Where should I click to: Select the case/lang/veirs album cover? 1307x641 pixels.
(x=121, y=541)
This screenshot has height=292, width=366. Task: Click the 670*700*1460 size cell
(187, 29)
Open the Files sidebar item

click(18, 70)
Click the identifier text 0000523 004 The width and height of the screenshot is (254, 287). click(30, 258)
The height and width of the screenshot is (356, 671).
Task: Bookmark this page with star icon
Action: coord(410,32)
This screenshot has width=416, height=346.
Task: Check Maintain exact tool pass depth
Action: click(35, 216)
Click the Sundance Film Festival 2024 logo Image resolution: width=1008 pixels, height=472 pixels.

◇ ◇ ◇

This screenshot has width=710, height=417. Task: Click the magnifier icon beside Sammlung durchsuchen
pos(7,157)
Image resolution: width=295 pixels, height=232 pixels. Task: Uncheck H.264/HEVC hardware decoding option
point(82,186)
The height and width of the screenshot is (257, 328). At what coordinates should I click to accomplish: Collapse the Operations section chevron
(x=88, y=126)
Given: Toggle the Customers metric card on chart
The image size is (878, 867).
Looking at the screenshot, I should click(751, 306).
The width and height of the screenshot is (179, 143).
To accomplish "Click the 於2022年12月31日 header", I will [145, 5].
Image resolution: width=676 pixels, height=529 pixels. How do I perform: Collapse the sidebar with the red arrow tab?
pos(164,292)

◇ ◇ ◇

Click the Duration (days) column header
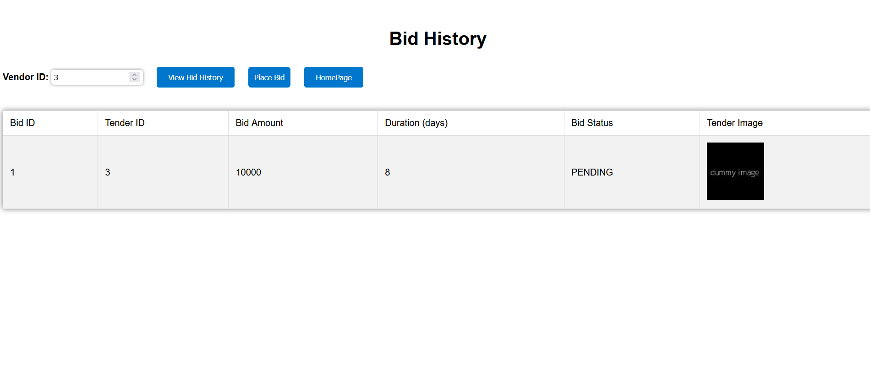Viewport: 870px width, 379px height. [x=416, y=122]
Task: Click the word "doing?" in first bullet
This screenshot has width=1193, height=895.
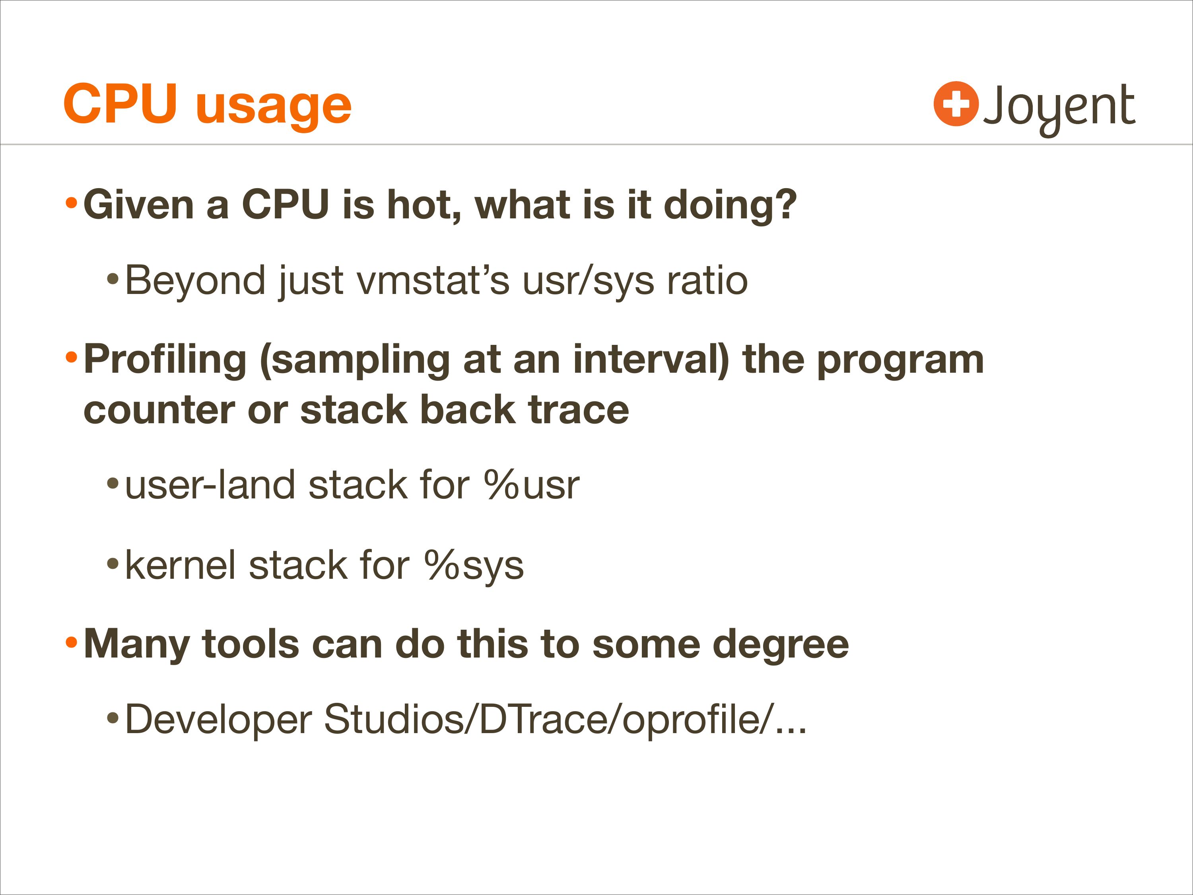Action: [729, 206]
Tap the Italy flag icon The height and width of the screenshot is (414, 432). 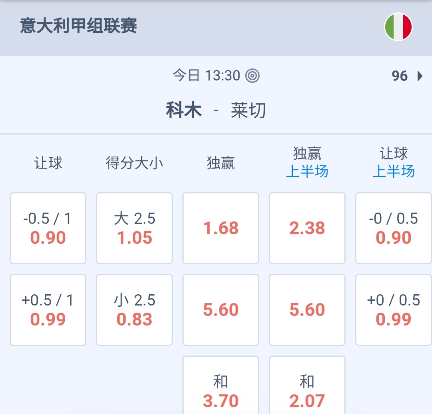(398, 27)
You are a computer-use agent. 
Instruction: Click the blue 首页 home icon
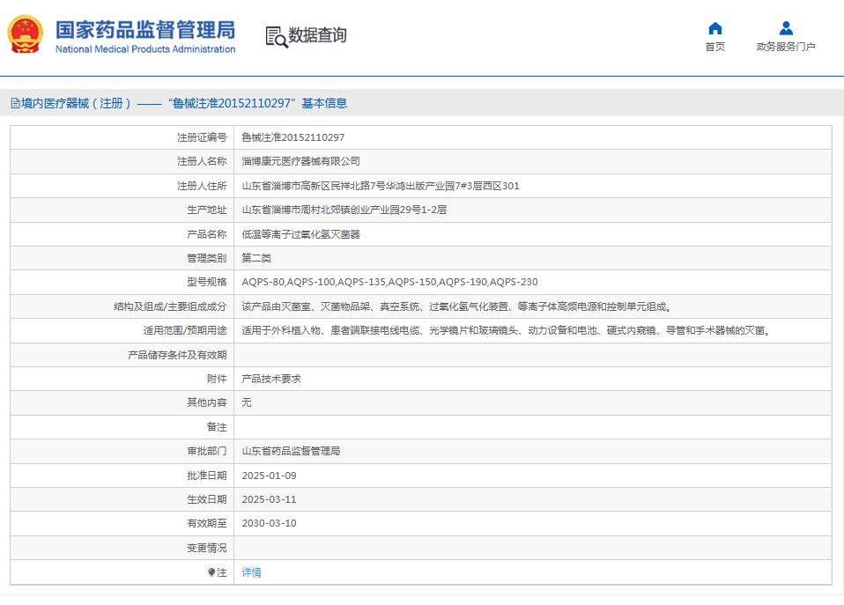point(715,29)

◇ ◇ ◇

◆ PROBLEM TO SOLVE
Referring to the material above, set down exactly the lines between the line with "This screenshot has height=292, width=366." and the line with "Click the Sundance", inclusive, and no other lines.

◆ EXERCISE OUTPUT
This screenshot has height=292, width=366. Task: Click the 670*700*1460 size cell
(187, 29)
Open the Files sidebar item

click(18, 70)
Click the identifier text 0000523 004 The width and height of the screenshot is (254, 287). click(30, 258)
The height and width of the screenshot is (356, 671).
Task: Bookmark this page with star icon
Action: coord(410,32)
This screenshot has width=416, height=346.
Task: Check Maintain exact tool pass depth
Action: click(35, 216)
Click the Sundance Film Festival 2024 logo Image resolution: width=1008 pixels, height=472 pixels.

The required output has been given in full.